Required work | Print the data below exactly as it appears.

[Opening Data extracts section]

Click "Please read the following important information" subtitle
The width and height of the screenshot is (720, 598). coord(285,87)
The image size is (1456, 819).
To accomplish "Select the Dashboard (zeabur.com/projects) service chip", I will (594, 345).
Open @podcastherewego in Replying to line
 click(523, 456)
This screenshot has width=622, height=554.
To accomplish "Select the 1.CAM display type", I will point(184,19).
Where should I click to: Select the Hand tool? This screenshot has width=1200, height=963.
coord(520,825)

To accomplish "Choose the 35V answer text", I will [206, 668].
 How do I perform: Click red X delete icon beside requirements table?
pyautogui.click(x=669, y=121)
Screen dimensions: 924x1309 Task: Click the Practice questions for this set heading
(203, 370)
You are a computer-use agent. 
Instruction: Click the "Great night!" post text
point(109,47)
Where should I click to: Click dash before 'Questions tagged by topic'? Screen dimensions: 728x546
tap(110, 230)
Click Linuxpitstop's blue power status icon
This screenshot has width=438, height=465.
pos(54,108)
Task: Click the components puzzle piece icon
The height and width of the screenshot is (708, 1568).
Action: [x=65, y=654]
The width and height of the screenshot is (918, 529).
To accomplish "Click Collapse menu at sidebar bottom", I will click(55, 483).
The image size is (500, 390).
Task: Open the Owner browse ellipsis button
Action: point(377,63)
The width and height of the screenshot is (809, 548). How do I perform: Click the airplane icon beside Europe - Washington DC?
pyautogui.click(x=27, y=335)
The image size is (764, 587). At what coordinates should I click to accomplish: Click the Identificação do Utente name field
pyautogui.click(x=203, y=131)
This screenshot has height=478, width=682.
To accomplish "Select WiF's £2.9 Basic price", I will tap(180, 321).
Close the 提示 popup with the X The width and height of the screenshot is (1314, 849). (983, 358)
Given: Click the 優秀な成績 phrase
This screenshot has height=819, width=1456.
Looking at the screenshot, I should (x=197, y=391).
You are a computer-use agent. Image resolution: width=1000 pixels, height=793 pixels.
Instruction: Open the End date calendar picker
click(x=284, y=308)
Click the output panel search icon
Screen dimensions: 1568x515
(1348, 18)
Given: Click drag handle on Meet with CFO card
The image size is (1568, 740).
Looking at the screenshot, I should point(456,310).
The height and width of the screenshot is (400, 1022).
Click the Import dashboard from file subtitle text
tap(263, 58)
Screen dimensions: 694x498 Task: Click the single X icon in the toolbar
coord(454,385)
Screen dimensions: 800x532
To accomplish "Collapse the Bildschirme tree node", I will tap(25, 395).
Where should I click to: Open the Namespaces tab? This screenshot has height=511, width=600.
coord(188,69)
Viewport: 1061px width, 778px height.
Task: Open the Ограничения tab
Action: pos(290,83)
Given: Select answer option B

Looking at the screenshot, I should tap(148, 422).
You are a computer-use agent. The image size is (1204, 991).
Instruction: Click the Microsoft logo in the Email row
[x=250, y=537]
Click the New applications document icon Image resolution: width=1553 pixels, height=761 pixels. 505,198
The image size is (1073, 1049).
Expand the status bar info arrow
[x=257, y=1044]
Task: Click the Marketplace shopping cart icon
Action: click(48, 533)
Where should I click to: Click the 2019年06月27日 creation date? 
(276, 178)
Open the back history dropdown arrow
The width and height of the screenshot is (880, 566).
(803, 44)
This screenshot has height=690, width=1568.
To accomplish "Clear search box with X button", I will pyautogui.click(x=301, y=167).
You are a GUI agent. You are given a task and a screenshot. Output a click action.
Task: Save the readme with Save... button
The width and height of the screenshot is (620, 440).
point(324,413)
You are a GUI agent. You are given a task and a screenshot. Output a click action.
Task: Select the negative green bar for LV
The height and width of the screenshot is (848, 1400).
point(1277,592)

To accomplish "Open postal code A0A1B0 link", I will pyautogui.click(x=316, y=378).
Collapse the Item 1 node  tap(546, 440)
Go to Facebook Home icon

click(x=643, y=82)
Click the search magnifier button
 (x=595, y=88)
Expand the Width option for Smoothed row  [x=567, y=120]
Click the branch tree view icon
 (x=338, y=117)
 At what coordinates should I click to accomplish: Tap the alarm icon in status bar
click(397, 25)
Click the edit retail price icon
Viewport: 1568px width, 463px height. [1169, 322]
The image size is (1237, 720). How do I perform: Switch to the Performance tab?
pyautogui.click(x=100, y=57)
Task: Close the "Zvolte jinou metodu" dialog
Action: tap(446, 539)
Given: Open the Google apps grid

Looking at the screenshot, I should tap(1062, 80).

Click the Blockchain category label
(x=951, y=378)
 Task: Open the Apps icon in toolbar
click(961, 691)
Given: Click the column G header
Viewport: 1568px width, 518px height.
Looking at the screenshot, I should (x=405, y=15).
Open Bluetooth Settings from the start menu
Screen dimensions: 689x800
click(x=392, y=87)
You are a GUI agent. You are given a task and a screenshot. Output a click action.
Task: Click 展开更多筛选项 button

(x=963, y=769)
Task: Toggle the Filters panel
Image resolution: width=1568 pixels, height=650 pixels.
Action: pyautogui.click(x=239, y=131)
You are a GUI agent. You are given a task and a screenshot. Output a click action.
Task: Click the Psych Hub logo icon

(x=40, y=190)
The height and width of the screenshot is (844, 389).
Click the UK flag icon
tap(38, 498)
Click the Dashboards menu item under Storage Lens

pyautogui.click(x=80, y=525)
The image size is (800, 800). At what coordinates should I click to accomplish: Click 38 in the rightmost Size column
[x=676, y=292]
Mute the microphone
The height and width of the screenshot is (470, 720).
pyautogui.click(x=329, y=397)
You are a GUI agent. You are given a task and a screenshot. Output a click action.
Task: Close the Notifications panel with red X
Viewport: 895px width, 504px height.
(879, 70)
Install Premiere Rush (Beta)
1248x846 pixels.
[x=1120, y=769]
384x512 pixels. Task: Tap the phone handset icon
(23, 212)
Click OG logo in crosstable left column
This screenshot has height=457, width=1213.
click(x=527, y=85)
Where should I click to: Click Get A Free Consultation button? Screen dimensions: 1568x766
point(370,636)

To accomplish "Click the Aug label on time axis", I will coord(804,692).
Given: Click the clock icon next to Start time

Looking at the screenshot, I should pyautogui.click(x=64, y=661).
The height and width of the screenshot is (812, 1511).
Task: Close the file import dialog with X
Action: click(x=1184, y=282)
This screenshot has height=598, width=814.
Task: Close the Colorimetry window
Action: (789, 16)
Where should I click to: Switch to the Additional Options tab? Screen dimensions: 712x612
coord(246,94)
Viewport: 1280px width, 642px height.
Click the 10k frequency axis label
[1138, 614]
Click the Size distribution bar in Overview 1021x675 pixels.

[Closing Data extracts section]

Output |
Click "Please read the following important information" subtitle
The width and height of the screenshot is (720, 598). coord(285,87)
The image size is (1456, 819).
To accomplish "Select the Dashboard (zeabur.com/projects) service chip", I will (594, 345).
Open @podcastherewego in Replying to line
 click(523, 456)
This screenshot has width=622, height=554.
To accomplish "Select the 1.CAM display type", I will point(184,19).
Where should I click to: Select the Hand tool? This screenshot has width=1200, height=963.
coord(520,825)

To accomplish "Choose the 35V answer text", I will [206, 668].
 How do I perform: Click red X delete icon beside requirements table?
pyautogui.click(x=669, y=121)
Screen dimensions: 924x1309 Task: Click the Practice questions for this set heading
(203, 370)
You are a computer-use agent. 
Instruction: Click the "Great night!" post text
point(109,47)
Where should I click to: Click dash before 'Questions tagged by topic'? Screen dimensions: 728x546
tap(110, 230)
Click Linuxpitstop's blue power status icon
This screenshot has width=438, height=465.
pos(54,108)
Task: Click the components puzzle piece icon
The height and width of the screenshot is (708, 1568).
Action: [x=65, y=654]
The width and height of the screenshot is (918, 529).
To accomplish "Click Collapse menu at sidebar bottom", I will click(55, 483).
The image size is (500, 390).
Task: Open the Owner browse ellipsis button
Action: point(377,63)
The width and height of the screenshot is (809, 548). How do I perform: Click the airplane icon beside Europe - Washington DC?
pyautogui.click(x=27, y=335)
The image size is (764, 587). At what coordinates should I click to accomplish: Click the Identificação do Utente name field
pyautogui.click(x=203, y=131)
This screenshot has height=478, width=682.
To accomplish "Select WiF's £2.9 Basic price", I will tap(180, 321).
Close the 提示 popup with the X The width and height of the screenshot is (1314, 849). (983, 358)
Given: Click the 優秀な成績 phrase
This screenshot has height=819, width=1456.
Looking at the screenshot, I should (x=197, y=391).
You are a computer-use agent. Image resolution: width=1000 pixels, height=793 pixels.
Instruction: Open the End date calendar picker
click(x=284, y=308)
Click the output panel search icon
Screen dimensions: 1568x515
(1348, 18)
Given: Click drag handle on Meet with CFO card
The image size is (1568, 740).
Looking at the screenshot, I should point(456,310).
The height and width of the screenshot is (400, 1022).
Click the Import dashboard from file subtitle text
tap(263, 58)
Screen dimensions: 694x498 Task: Click the single X icon in the toolbar
coord(454,385)
Screen dimensions: 800x532
To accomplish "Collapse the Bildschirme tree node", I will tap(25, 395).
Where should I click to: Open the Namespaces tab? This screenshot has height=511, width=600.
coord(188,69)
Viewport: 1061px width, 778px height.
Task: Open the Ограничения tab
Action: pos(290,83)
Given: Select answer option B

Looking at the screenshot, I should tap(148, 422).
You are a computer-use agent. The image size is (1204, 991).
Instruction: Click the Microsoft logo in the Email row
[x=250, y=537]
Click the New applications document icon Image resolution: width=1553 pixels, height=761 pixels. 505,198
The image size is (1073, 1049).
Expand the status bar info arrow
[x=257, y=1044]
Task: Click the Marketplace shopping cart icon
Action: click(48, 533)
Where should I click to: Click the 2019年06月27日 creation date? 
(276, 178)
Open the back history dropdown arrow
The width and height of the screenshot is (880, 566).
(803, 44)
This screenshot has height=690, width=1568.
To accomplish "Clear search box with X button", I will pyautogui.click(x=301, y=167).
You are a GUI agent. You are given a task and a screenshot. Output a click action.
Task: Save the readme with Save... button
The width and height of the screenshot is (620, 440).
point(324,413)
You are a GUI agent. You are given a task and a screenshot. Output a click action.
Task: Select the negative green bar for LV
The height and width of the screenshot is (848, 1400).
point(1277,592)

To accomplish "Open postal code A0A1B0 link", I will pyautogui.click(x=316, y=378).
Collapse the Item 1 node  tap(546, 440)
Go to Facebook Home icon

click(x=643, y=82)
Click the search magnifier button
 (x=595, y=88)
Expand the Width option for Smoothed row  [x=567, y=120]
Click the branch tree view icon
 (x=338, y=117)
 At what coordinates should I click to accomplish: Tap the alarm icon in status bar
click(397, 25)
Click the edit retail price icon
Viewport: 1568px width, 463px height. [1169, 322]
The image size is (1237, 720). How do I perform: Switch to the Performance tab?
pyautogui.click(x=100, y=57)
Task: Close the "Zvolte jinou metodu" dialog
Action: tap(446, 539)
Given: Open the Google apps grid

Looking at the screenshot, I should tap(1062, 80).

Click the Blockchain category label
(x=951, y=378)
 Task: Open the Apps icon in toolbar
click(961, 691)
Given: Click the column G header
Viewport: 1568px width, 518px height.
Looking at the screenshot, I should (x=405, y=15).
Open Bluetooth Settings from the start menu
Screen dimensions: 689x800
click(x=392, y=87)
You are a GUI agent. You are given a task and a screenshot. Output a click action.
Task: Click 展开更多筛选项 button

(x=963, y=769)
Task: Toggle the Filters panel
Image resolution: width=1568 pixels, height=650 pixels.
Action: pyautogui.click(x=239, y=131)
You are a GUI agent. You are given a task and a screenshot. Output a click action.
Task: Click the Psych Hub logo icon

(x=40, y=190)
The height and width of the screenshot is (844, 389).
Click the UK flag icon
tap(38, 498)
Click the Dashboards menu item under Storage Lens

pyautogui.click(x=80, y=525)
The image size is (800, 800). At what coordinates should I click to accomplish: Click 38 in the rightmost Size column
[x=676, y=292]
Mute the microphone
The height and width of the screenshot is (470, 720).
pyautogui.click(x=329, y=397)
You are a GUI agent. You are given a task and a screenshot. Output a click action.
Task: Close the Notifications panel with red X
Viewport: 895px width, 504px height.
(879, 70)
Install Premiere Rush (Beta)
1248x846 pixels.
[x=1120, y=769]
384x512 pixels. Task: Tap the phone handset icon
(23, 212)
Click OG logo in crosstable left column
This screenshot has height=457, width=1213.
click(x=527, y=85)
Where should I click to: Click Get A Free Consultation button? Screen dimensions: 1568x766
point(370,636)

To accomplish "Click the Aug label on time axis", I will coord(804,692).
Given: Click the clock icon next to Start time

Looking at the screenshot, I should pyautogui.click(x=64, y=661).
The height and width of the screenshot is (812, 1511).
Task: Close the file import dialog with X
Action: click(x=1184, y=282)
This screenshot has height=598, width=814.
Task: Close the Colorimetry window
Action: (789, 16)
Where should I click to: Switch to the Additional Options tab? Screen dimensions: 712x612
coord(246,94)
Viewport: 1280px width, 642px height.
Click the 10k frequency axis label
[1138, 614]
Click the Size distribution bar in Overview 1021x675 pixels.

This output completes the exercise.